Lateral Listener Movement on the Horizontal Plane (Part 2): Sensing Motion through Binaural Simulation in a Reverberant Environment—Matthew Boerum, McGill University - Montreal, QC, Canada; Centre for Interdisciplinary Research in Music Media and Technology (CIRMMT); Bryan Martin, McGill University - Montreal, QC, Canada; Centre for Interdisciplinary Research in Music Media and Technology (CIRMMT) - Montreal, QC, Canada; Richard King, McGill University - Montreal, Quebec, Canada; The Centre for Interdisciplinary Research in Music Media and Technology - Montreal, Quebec, Canada; George Massenburg, Schulich School of Music, McGill University - Montreal, Quebec, Canada; Centre for Interdisciplinary Research in Music Media and Technology (CIRMMT) - Montreal, Quebec, Canada
In a multi-part study, first-person horizontal movement between two virtual sound source locations in an auditory virtual environment (AVE) was investigated by evaluating the sensation of motion as perceived by the listener.
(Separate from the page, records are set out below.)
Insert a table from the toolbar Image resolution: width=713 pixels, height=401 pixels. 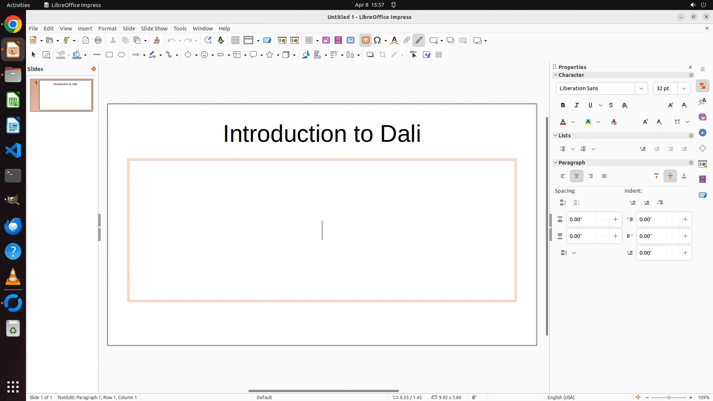point(309,40)
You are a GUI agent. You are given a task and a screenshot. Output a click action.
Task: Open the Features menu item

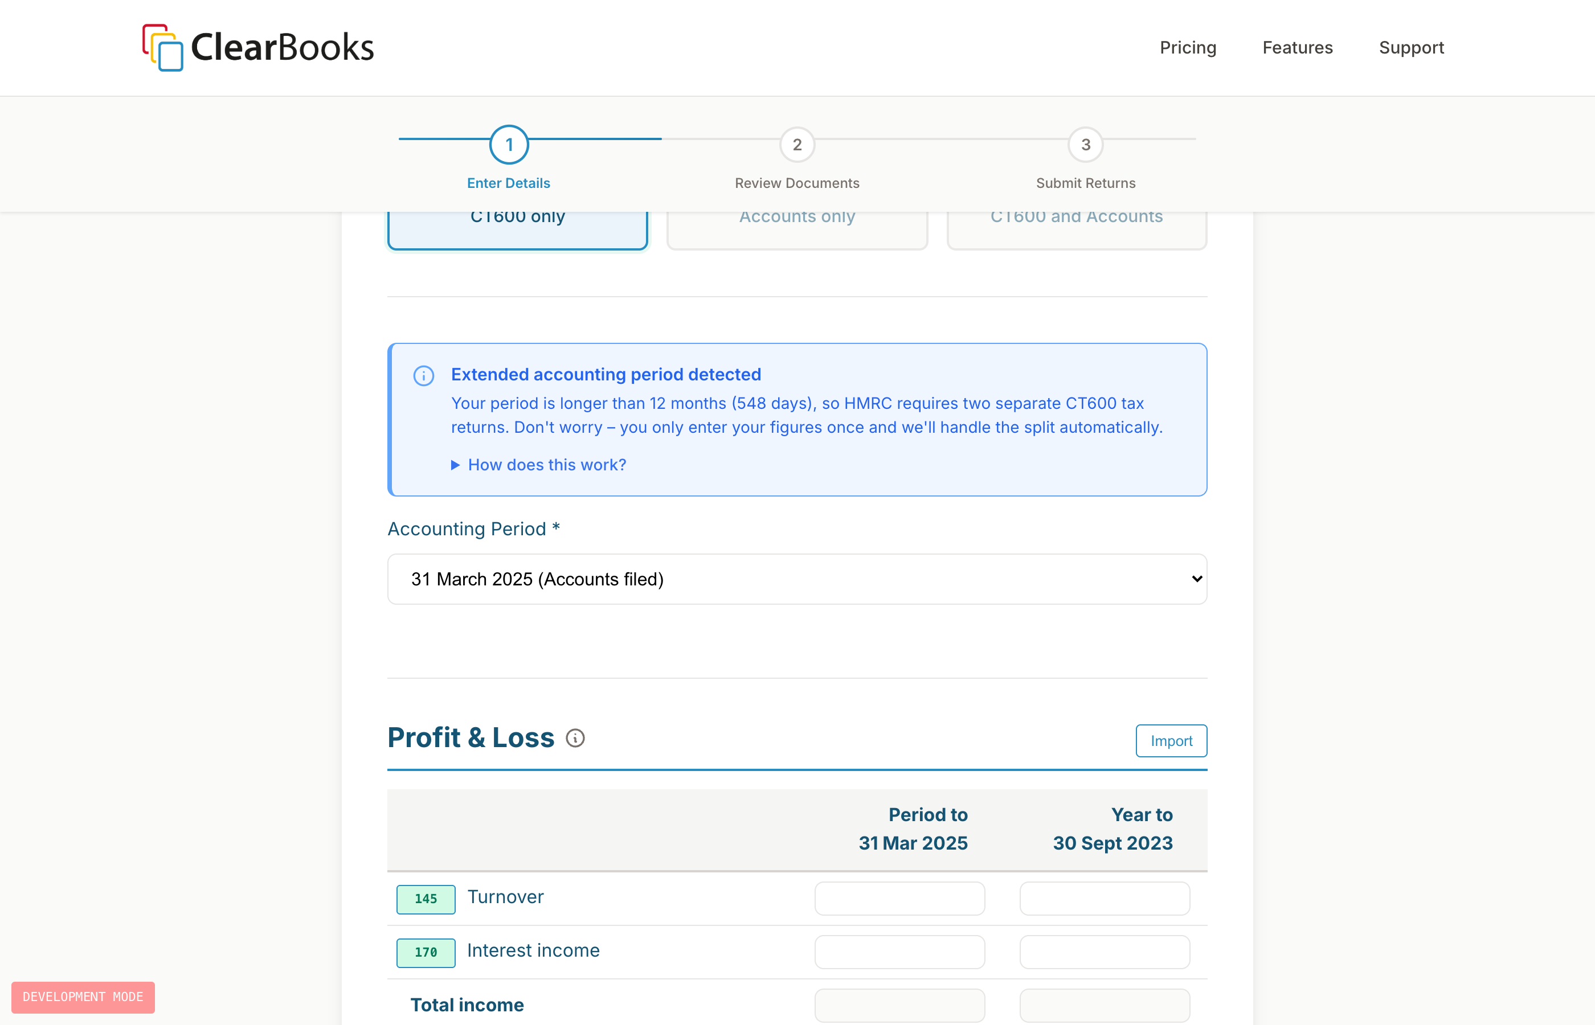pos(1297,48)
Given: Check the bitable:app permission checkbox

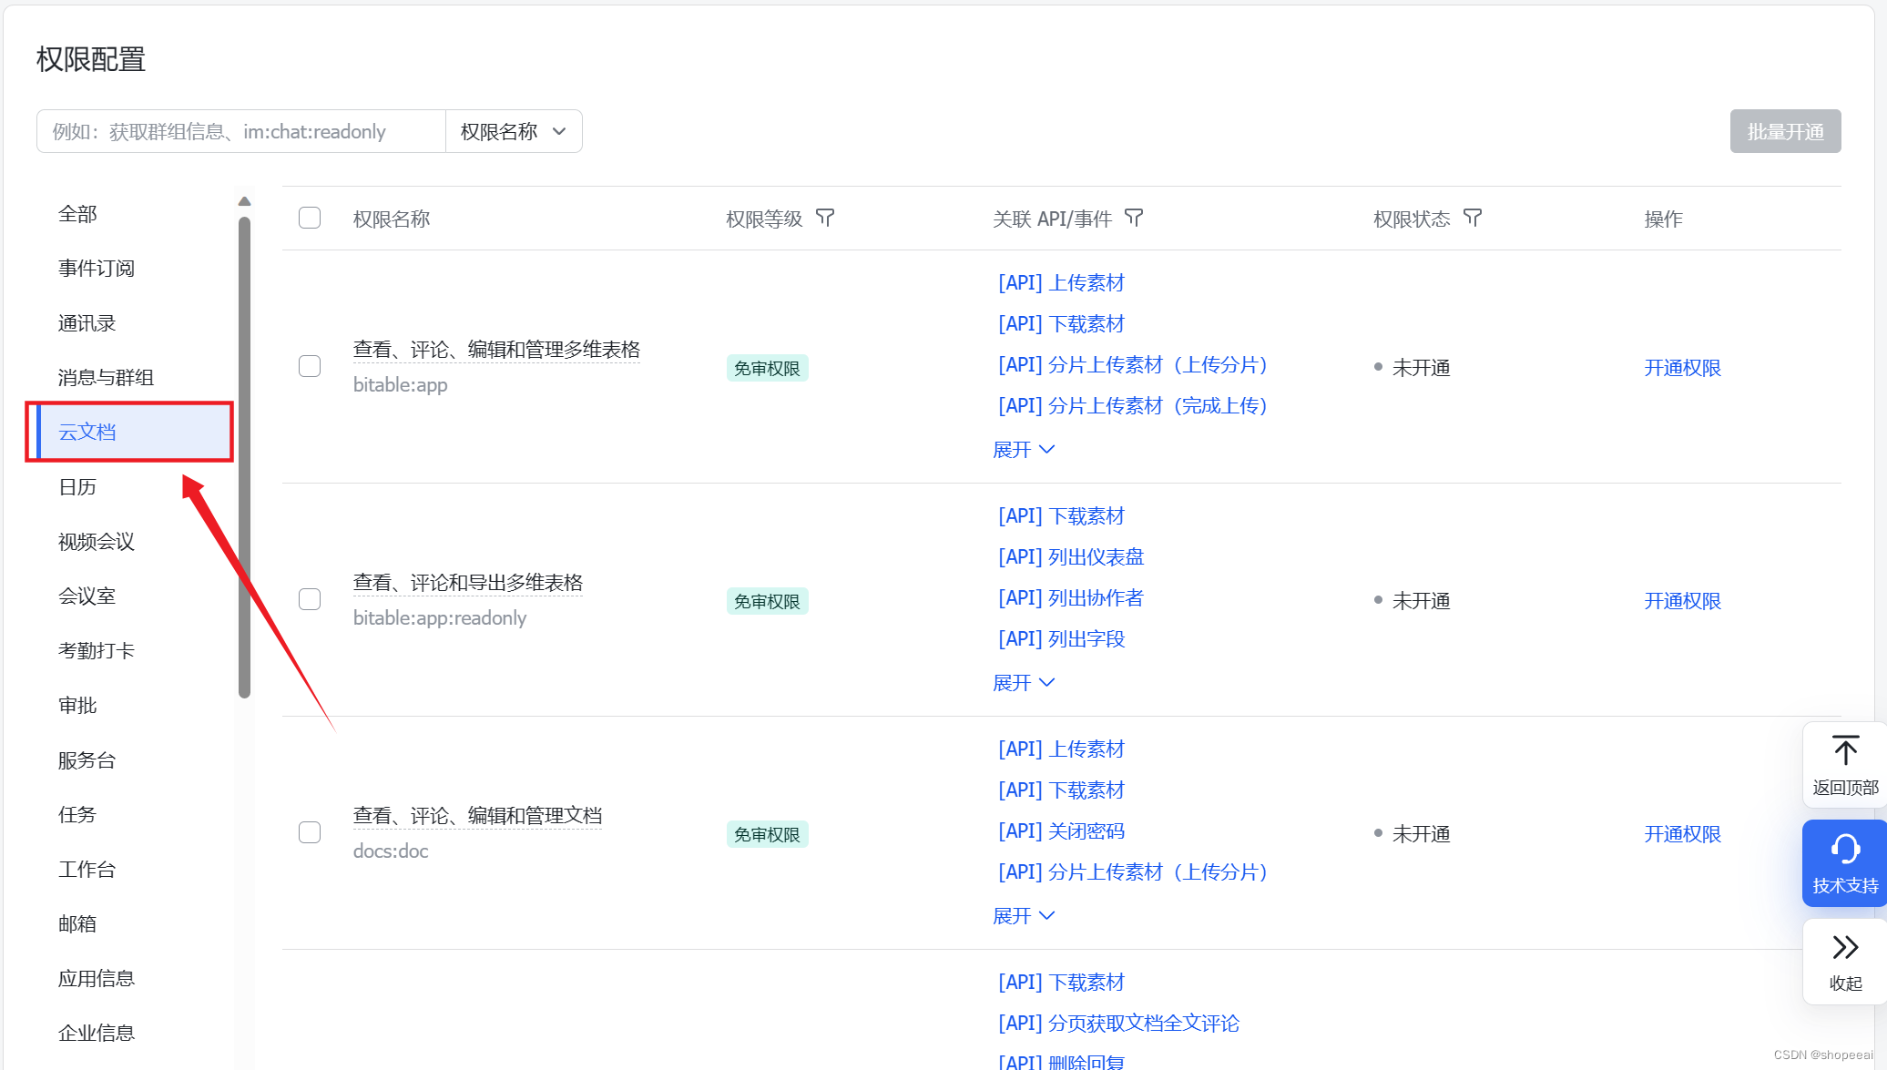Looking at the screenshot, I should [310, 366].
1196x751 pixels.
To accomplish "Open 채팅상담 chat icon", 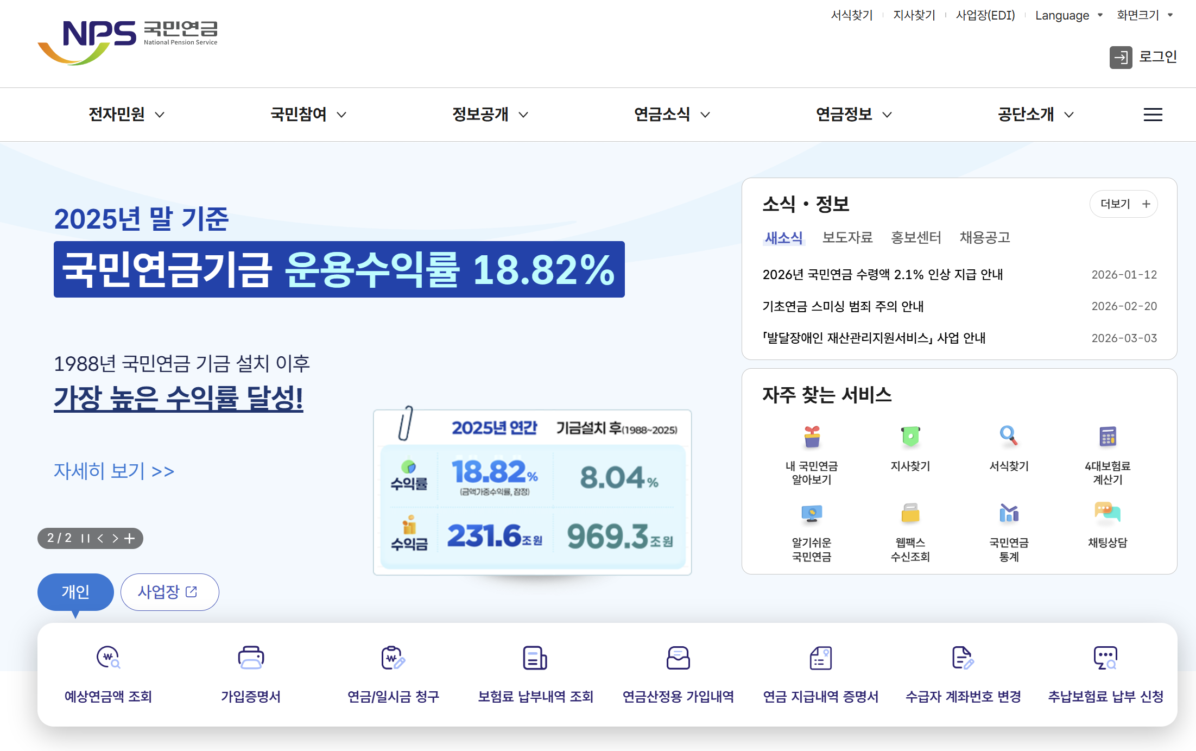I will click(x=1107, y=513).
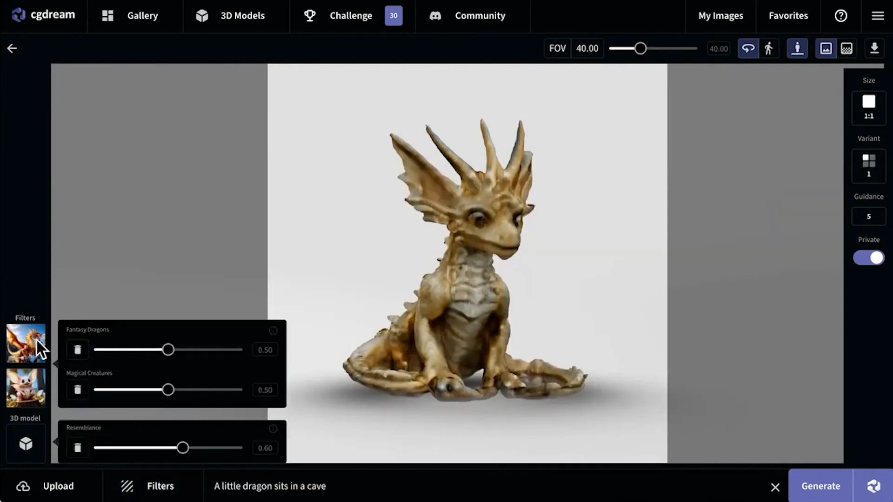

A binaural cross-fading technique simulated this movement while real binaural recordings of motion were made as a reference using a motion apparatus and mounted head and torso simulator (HATS). Trained listeners evaluated the sensation of motion among real and simulated conditions in two opposite environment-dependent experiments: Part 1 (semi-anechoic), Part 2 (reverberant). Results from Part 2 were proportional to Part 1, despite the presence of reflections. The simulation provided the greatest sensation of motion again, showing that binaural audio recordings present less sensation of motion than the simulation. This session is part of the co-located AVAR Conference which is not included in the normal convention All Access badge.